▶ [Collected data entries]
[Start of section]
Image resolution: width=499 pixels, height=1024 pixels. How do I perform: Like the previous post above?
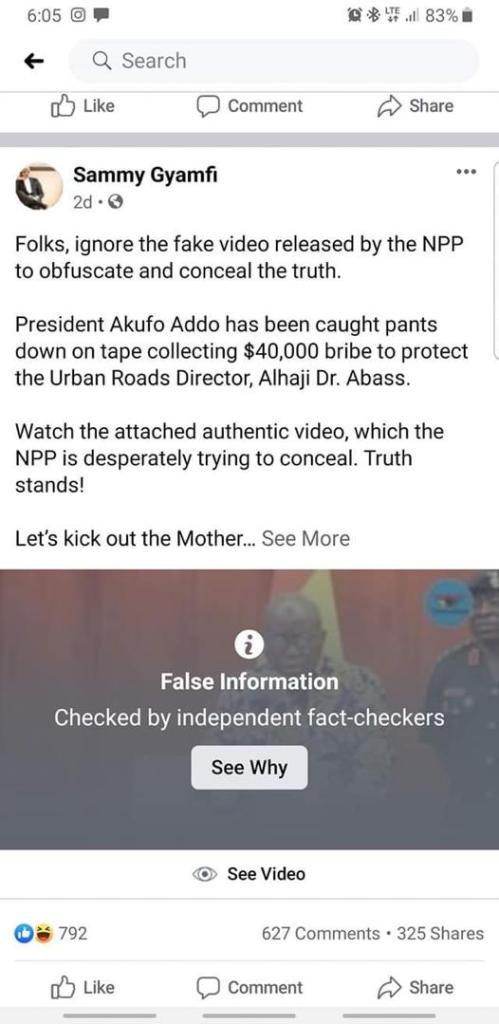pos(82,106)
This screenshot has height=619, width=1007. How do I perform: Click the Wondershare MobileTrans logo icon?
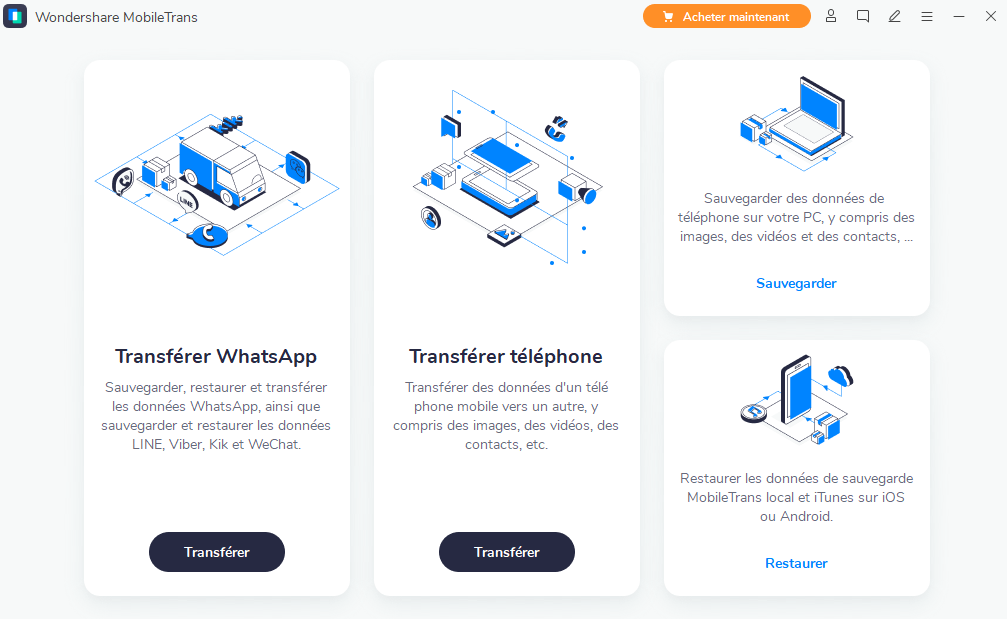coord(15,17)
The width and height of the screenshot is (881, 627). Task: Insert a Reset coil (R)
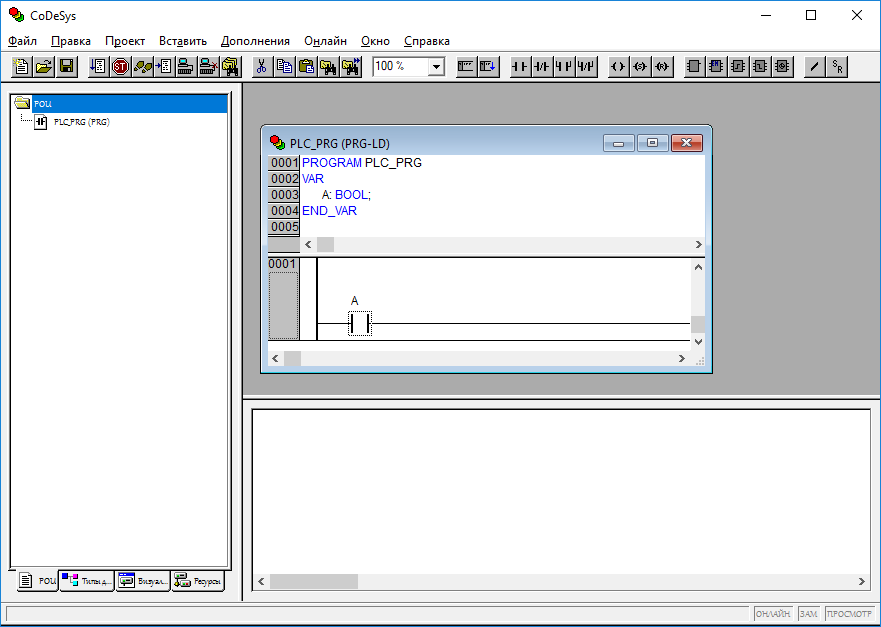point(661,67)
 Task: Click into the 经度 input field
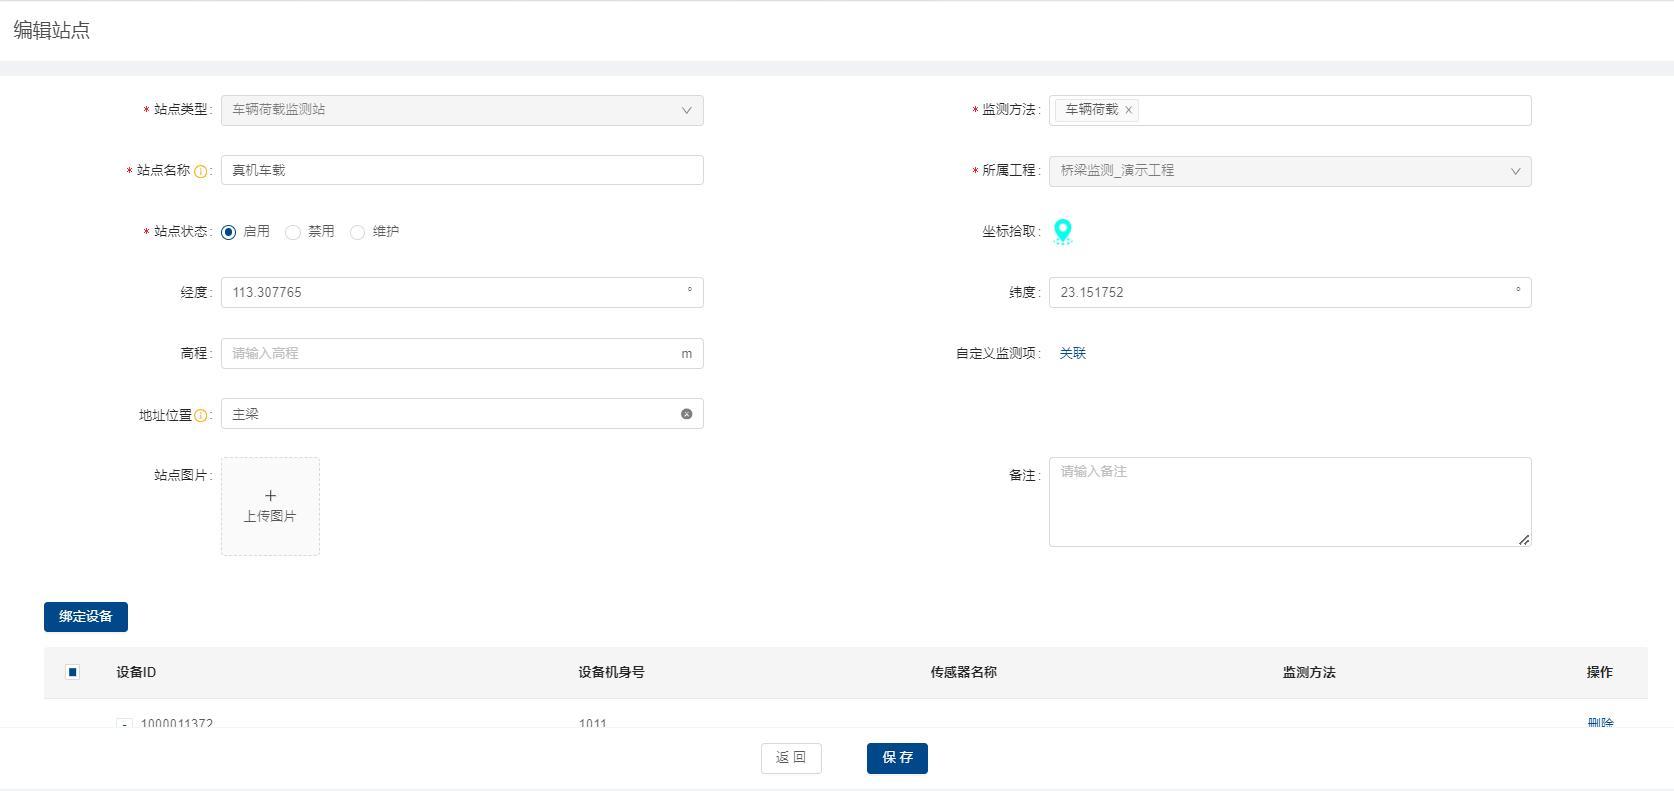click(x=450, y=292)
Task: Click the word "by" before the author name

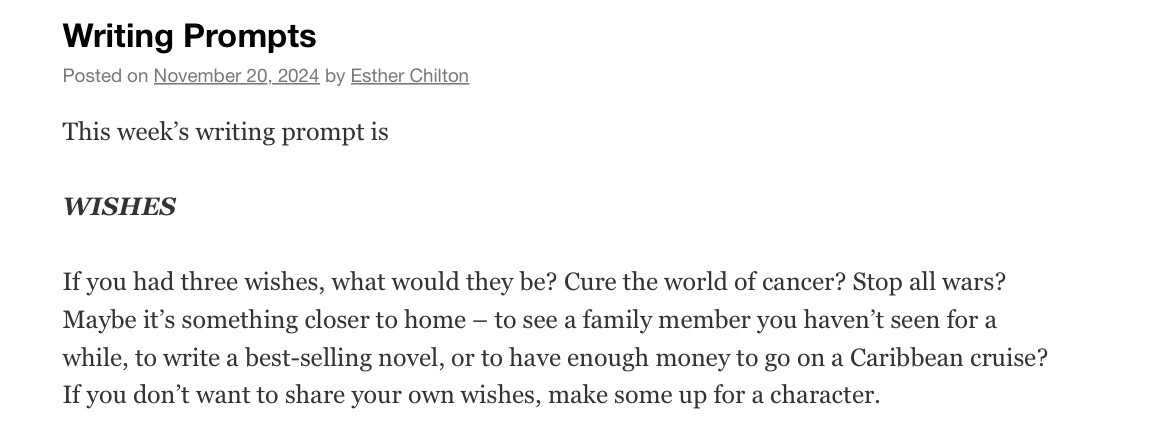Action: (x=335, y=76)
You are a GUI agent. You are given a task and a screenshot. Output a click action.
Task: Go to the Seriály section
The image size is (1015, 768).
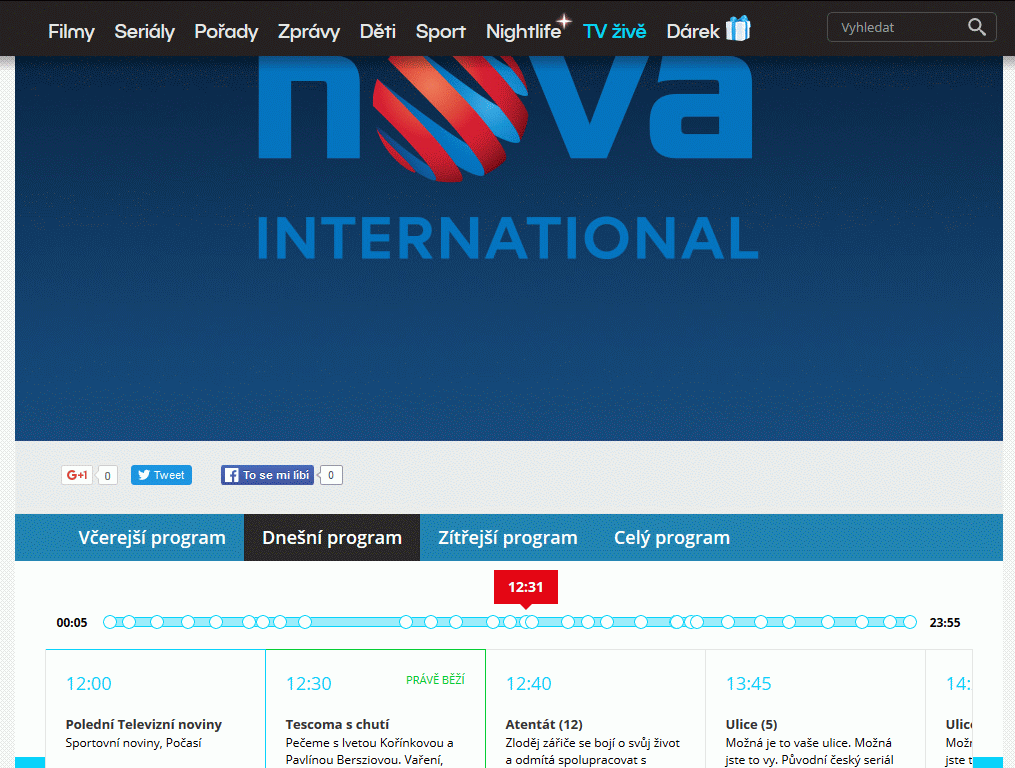[144, 31]
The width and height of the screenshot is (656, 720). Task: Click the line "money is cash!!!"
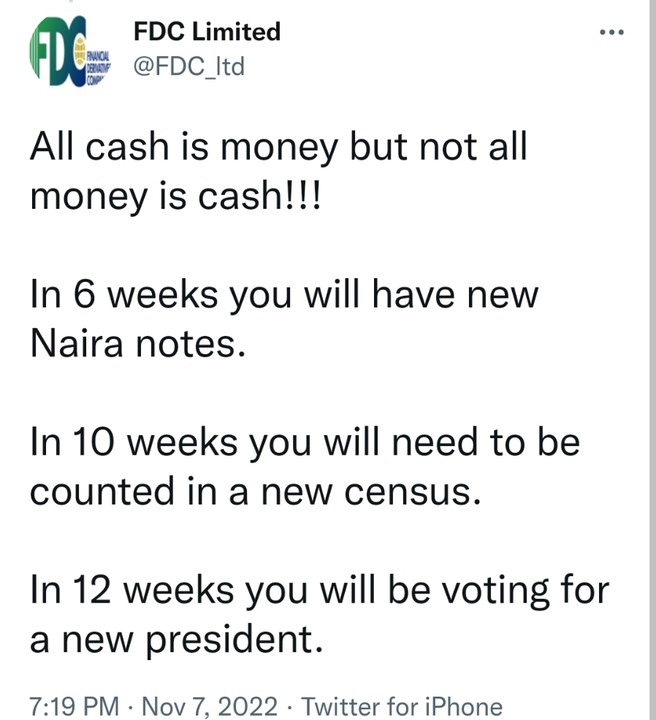[176, 196]
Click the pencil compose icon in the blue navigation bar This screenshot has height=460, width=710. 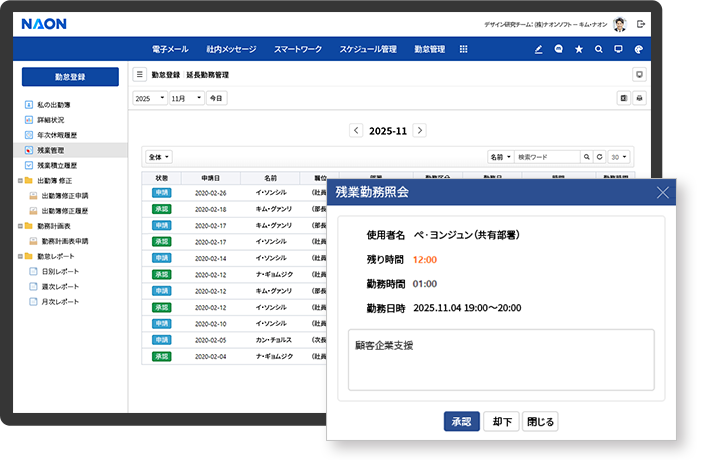pyautogui.click(x=539, y=49)
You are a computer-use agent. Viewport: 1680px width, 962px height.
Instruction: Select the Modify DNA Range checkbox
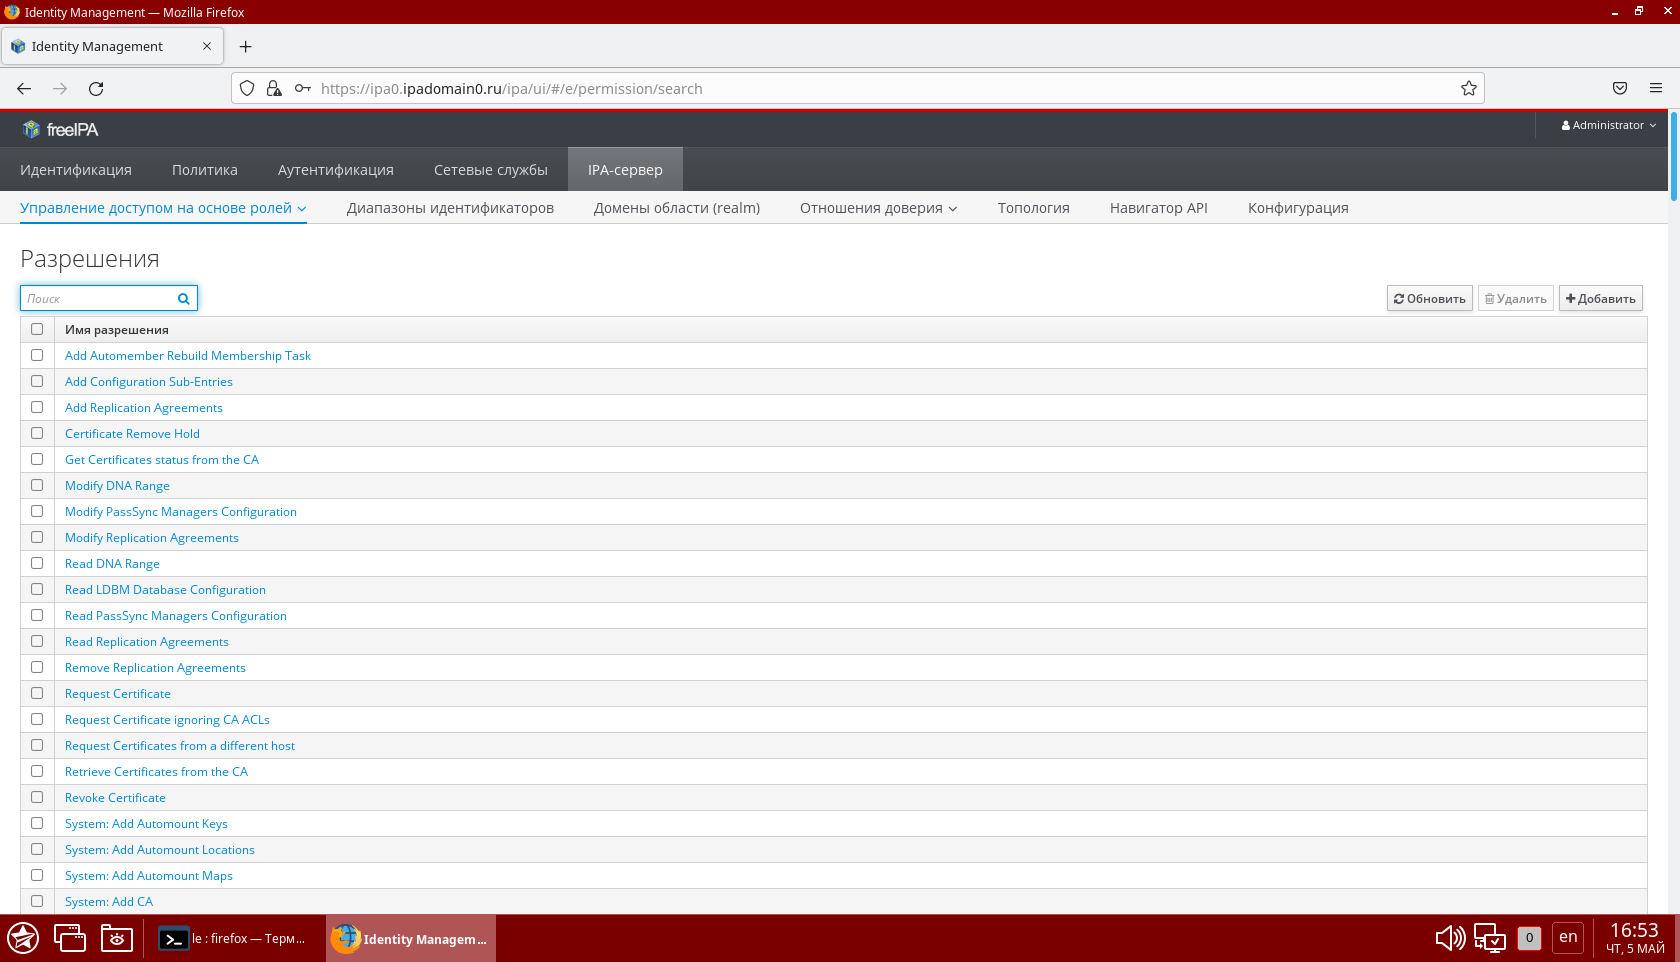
[End of section]
▶ [What you will do]
Could you find every line in the records above that has the string "agent" and copy it?

▶ [Solution for this problem]
You are a GUI agent. You are given a task and a screenshot. Output a click action.
You are a computer-use agent. Viewport: 1680px width, 962px height.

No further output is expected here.